Institute of Clinical Pharmacology, Goethe-University, Theodor-Stern-Kai 7, 60590 Frankfurt am Main, Germany.
Fraunhofer Institute for Molecular Biology and Applied Ecology IME, Project Group Translational Medicine and Pharmacology TMP, Theodor-Stern-Kai 7, 60590 Frankfurt am Main, Germany.
Int J Mol Sci. 2019 Dec 20;21(1):79. doi: 10.3390/ijms21010079.
Advances in flow cytometry enable the acquisition of large and high-dimensional data sets per patient.
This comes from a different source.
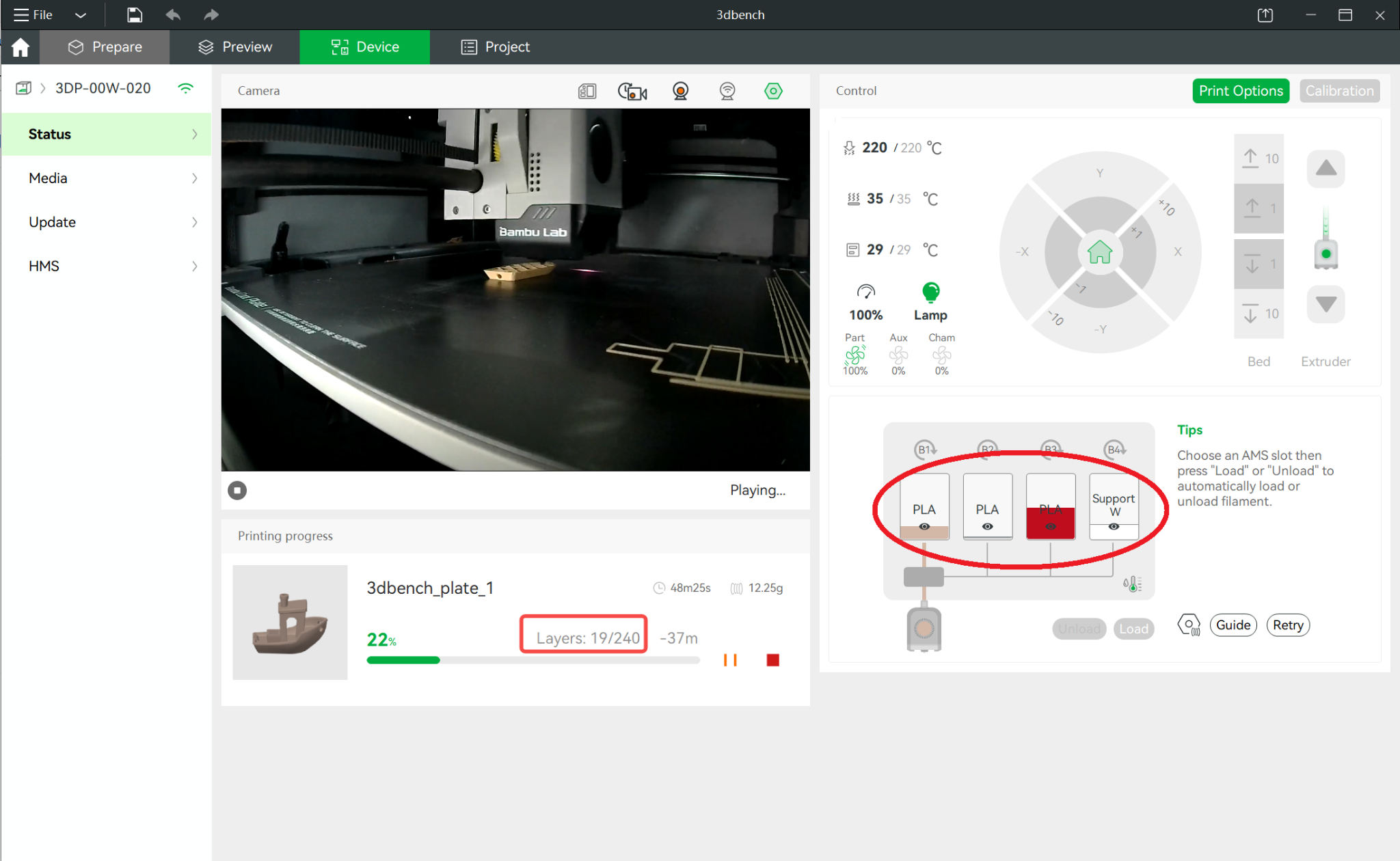Stop the camera live stream playback
1400x861 pixels.
[237, 490]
Novel computational techniques allow the visualization of structures in these data and, finally, the identification of relevant subgroups. Correct data visualizations and projections from the high-dimensional space to the visualization plane require the correct representation of the structures in the data. This work shows that frequently used techniques are unreliable in this respect. One of the most important methods for data projection in this area is the t-distributed stochastic neighbor embedding (t-SNE). We analyzed its performance on artificial and real biomedical data sets. t-SNE introduced a cluster structure for homogeneously distributed data that did not contain any subgroup structure. In other data sets, t-SNE occasionally suggested the wrong number of subgroups or projected data points belonging to different subgroups, as if belonging to the same subgroup. As an alternative approach, emergent self-organizing maps (ESOM) were used in combination with U-matrix methods. This approach allowed the correct identification of homogeneous data while in sets containing distance or density-based subgroups structures; the number of subgroups and data point assignments were correctly displayed. The results highlight possible pitfalls in the use of a currently widely applied algorithmic technique for the detection of subgroups in high dimensional cytometric data and suggest a robust alternative.
流式细胞术的进步使得每个患者都能够获取大型的高维数据集。新颖的计算技术允许对这些数据中的结构进行可视化,最终确定相关的亚组。要将高维空间中的数据正确地可视化和投影到可视化平面上,需要正确表示数据中的结构。本研究表明,目前常用的技术在这方面不可靠。该领域中用于数据投影的最重要方法之一是 t 分布随机邻域嵌入(t-SNE)。我们分析了其在人工和真实生物医学数据集上的性能。t-SNE 为同质分布数据引入了聚类结构,但这些数据中不包含任何亚组结构。在其他数据集上,t-SNE 偶尔会错误地提示亚组的数量,或者将属于不同亚组的数据点投影到同一亚组中。作为替代方法,我们使用了新兴的自组织映射(ESOM)与 U 矩阵方法相结合。这种方法允许在同质数据集中正确识别,而在包含基于距离或密度的亚组结构的集中,可以正确显示亚组的数量和数据点分配。结果突出了在使用当前广泛应用的算法技术检测高维流式细胞术数据中的亚组时可能存在的陷阱,并提出了一种稳健的替代方法。